Um capim endêmico do Iguaçu conseguiu proteção legal em Misiones após um estudo científico que determinou suas características reprodutivas únicas.
Trata-se do Paspalum lilloi, uma espécie vegetal que habita exclusivamente na área das Cataratas do Iguaçu, nas zonas mais inacessíveis do Parque Nacional.
Visto que só crescem lá, a província sancionou uma lei que proíbe sua extração e regula sua pesquisa.
Trata-se da Lei XVI – Nº 172, sancionada pela Câmara de Representantes de Misiones para a proteção deste capim único de Iguaçu, declarado Monumento Natural e de Interesse Público.

Uma pesquisa chave para a proteção do capim que cresce apenas em Iguaçu
A pesquisa foi conduzida por equipes científicas da Universidade Nacional do Nordeste, da Universidade Nacional de Misiones e da Universidade de Buenos Aires.
Além disso, especialistas do Instituto de Botânica do Nordeste (IBONE, CONICET–UNNE) e do Instituto de Biologia Subtropical (IBS, CONICET–UNaM) participaram do trabalho.
O estudo analisou em detalhe a biologia reprodutiva da espécie e forneceu informações determinantes para sua preservação legal.
Os resultados foram publicados no Boletim da Sociedade Argentina de Botânica.
A pesquisa estabeleceu que o Paspalum lilloi é uma espécie sexual e autofértil, capaz de produzir sementes viáveis através de autofecundação.
Essa característica lhe permite persistir em um ambiente onde a disponibilidade de polinizadores pode ser limitada.
As características únicas do habitat e ameaças
Este capim agora sob proteção cresce em setores rochosos das Cataratas do Iguaçu com fluxo constante de água, incluindo zonas como a Garganta do Diabo.
Sua distribuição se limita a uma área estimada de oito quilômetros quadrados dentro dos parques nacionais da Argentina e Brasil.
Essa distribuição restrita motivou sua inclusão na Lista Vermelha da União Internacional para a Conservação da Natureza em 2021. A espécie foi categorizada como “Em Perigo Crítico“.
O habitat do capim do Iguaçu foi modificado por alterações nos regimes hídricos e por obras sobre cursos de água da região.
O estudo concluiu que a conservação do ambiente natural é determinante para evitar seu desaparecimento.

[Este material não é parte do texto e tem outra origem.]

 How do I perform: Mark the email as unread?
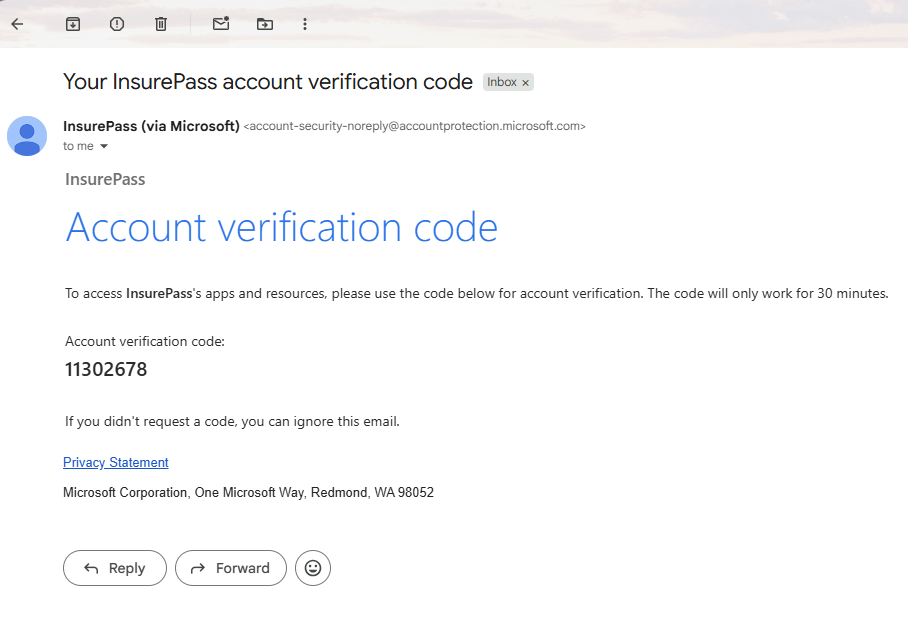coord(221,24)
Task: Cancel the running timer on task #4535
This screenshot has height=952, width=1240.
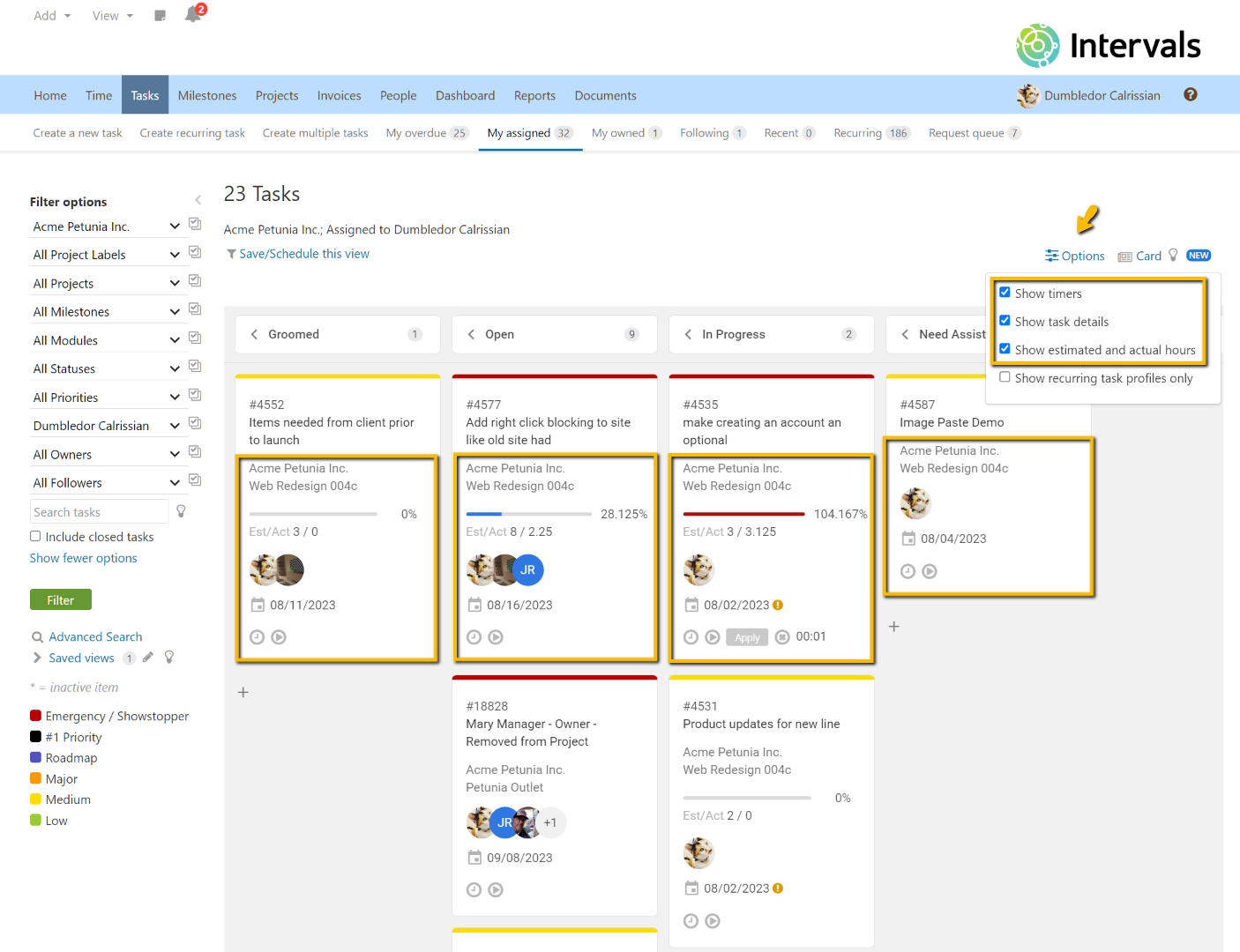Action: point(782,637)
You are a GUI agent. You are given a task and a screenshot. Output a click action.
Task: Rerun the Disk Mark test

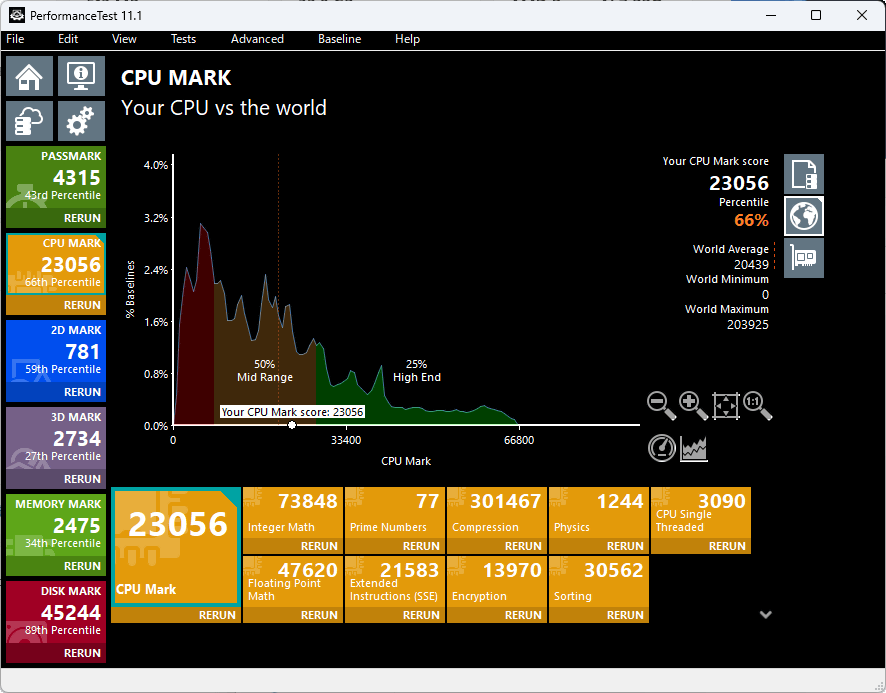click(82, 653)
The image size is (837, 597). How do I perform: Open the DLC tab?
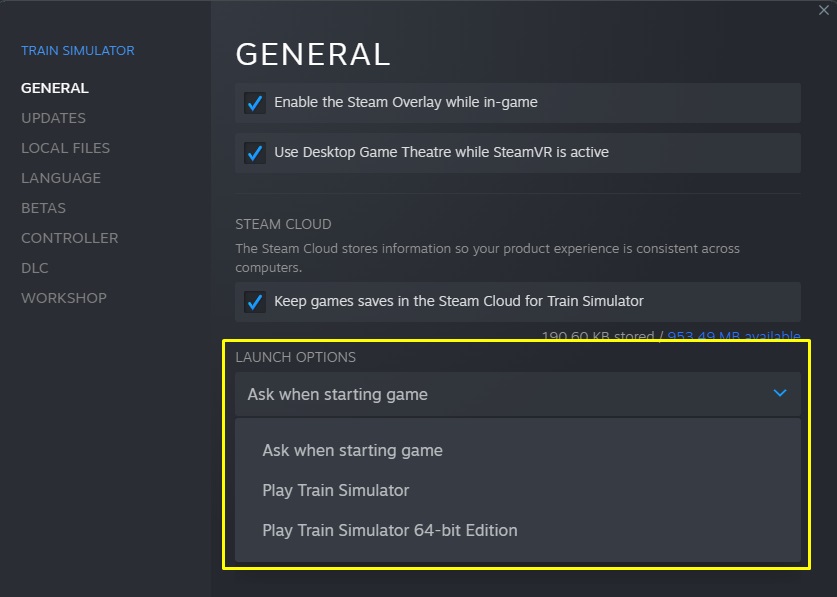coord(34,268)
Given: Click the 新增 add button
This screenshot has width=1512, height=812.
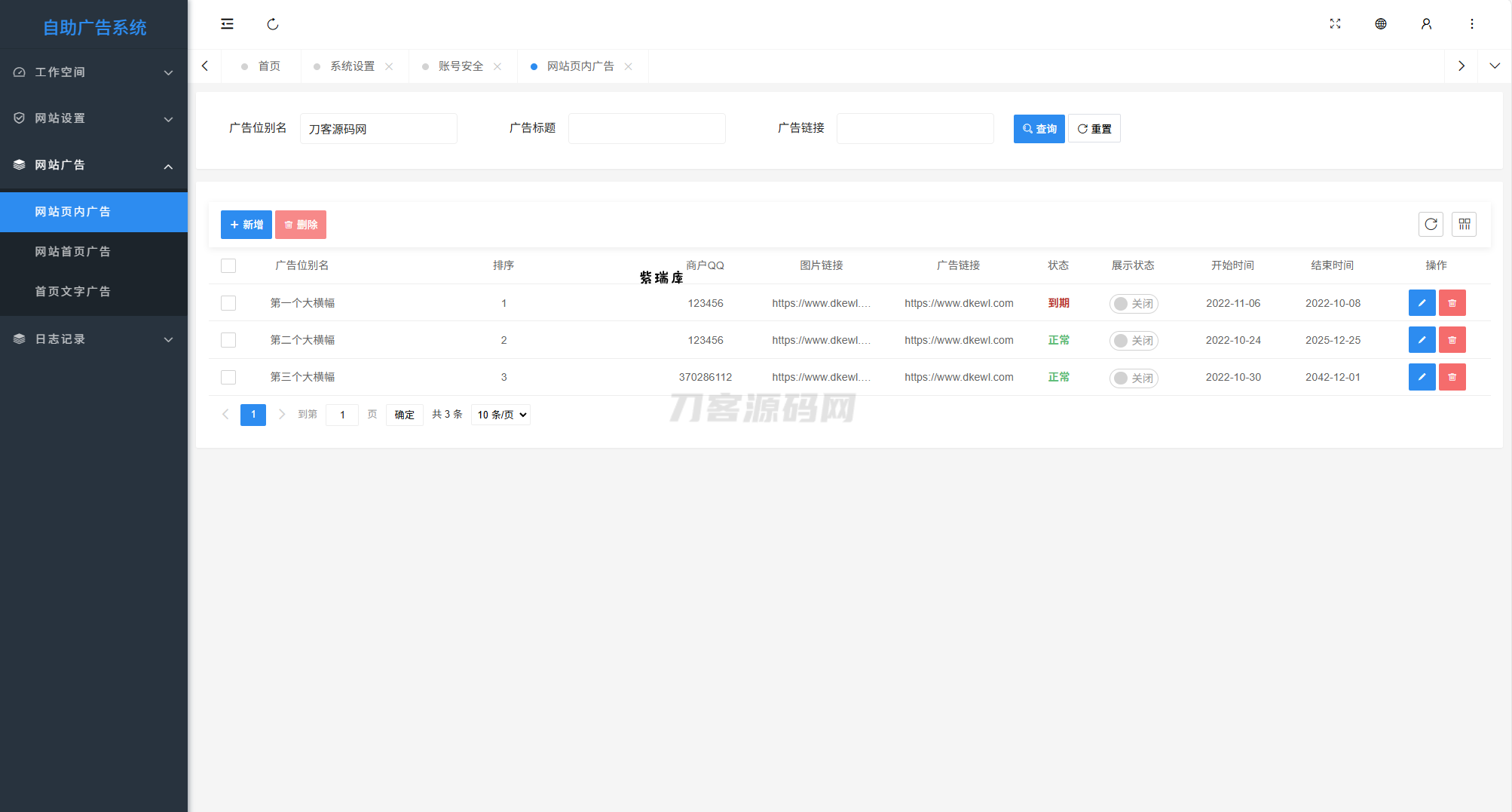Looking at the screenshot, I should point(246,225).
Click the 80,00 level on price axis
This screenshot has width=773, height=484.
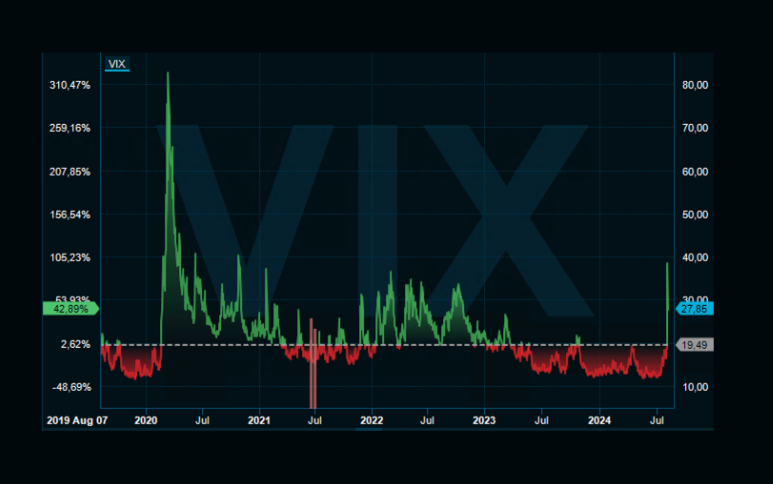click(x=695, y=86)
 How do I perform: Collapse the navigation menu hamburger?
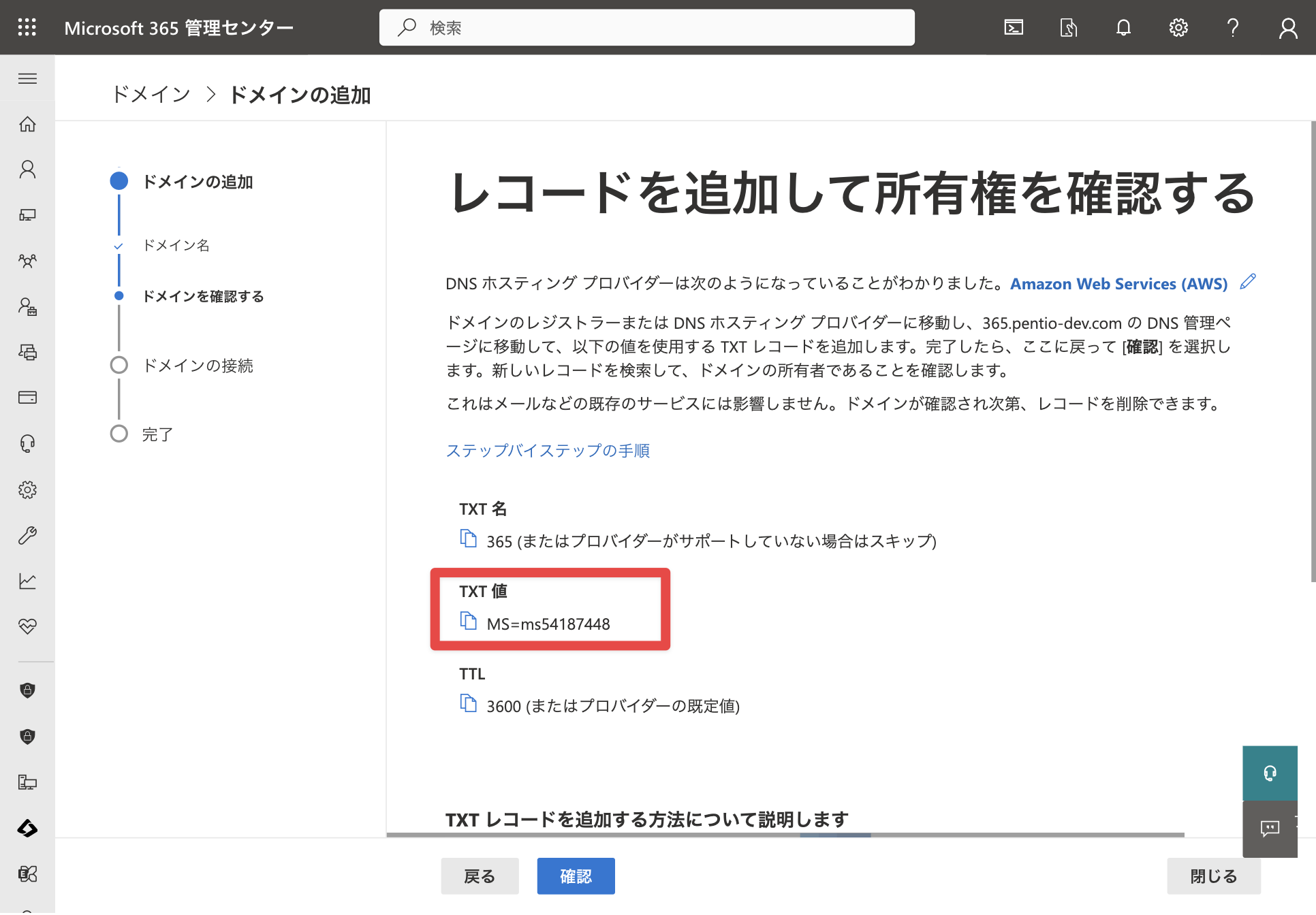click(27, 78)
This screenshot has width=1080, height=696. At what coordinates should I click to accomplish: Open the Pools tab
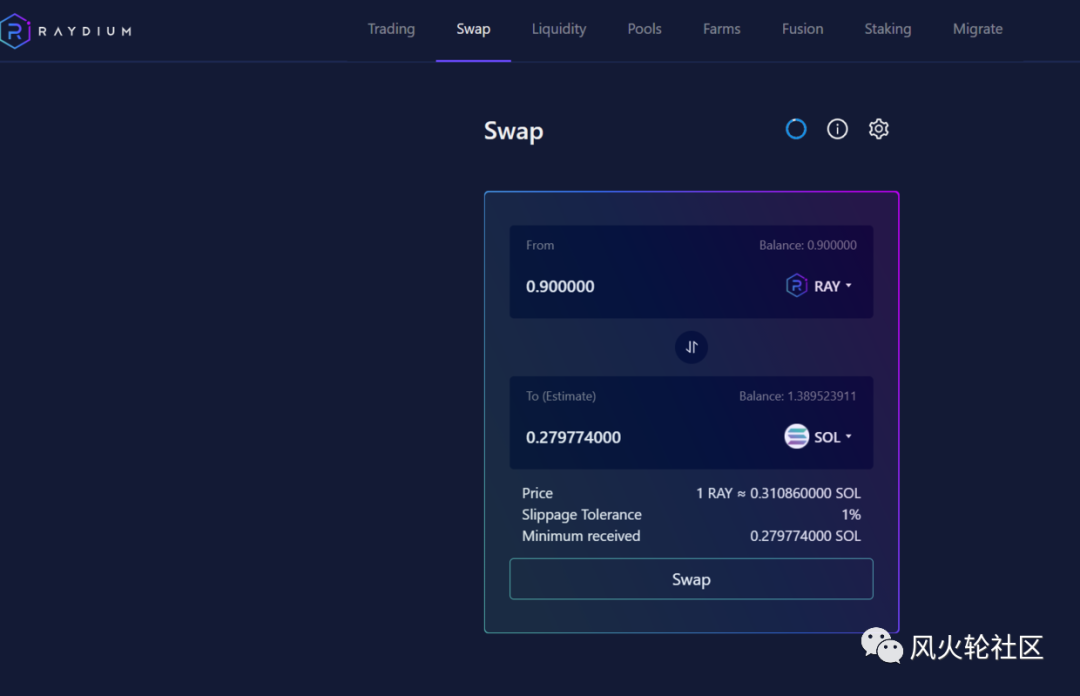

Os alcances da nova lei para a proteção deste capim único de Iguaçu
A norma sancionada estabelece as seguintes regulamentações para garantir a proteção do Paspalum lilloi:
- Proíbe sua extração do ambiente natural
- Permite seu estudo apenas sob autorização oficial
- Permite pesquisa com fins de conservação e preservação
- Regula atividades científicas em seu habitat natural
A equipe científica conseguiu reproduzir exemplares em condições controladas através de cultivos ex situ. Esta linha de trabalho abre a possibilidade de desenvolver bancos de germoplasma e estratégias de restauração no futuro.
A lei foi fundamentada em critérios científicos relacionados ao endemismo da espécie, sua forma de reprodução e a fragilidade do ecossistema.
O caso se apresenta como precedente para a proteção legal de outras espécies vegetais com distribuição restrita no país.
Assim, a proteção legal deste capim endêmico do Iguaçu representa um avanço significativo para a conservação da biodiversidade regional.
É que a norma garante que futuras pesquisas sejam realizadas sob protocolos estabelecidos.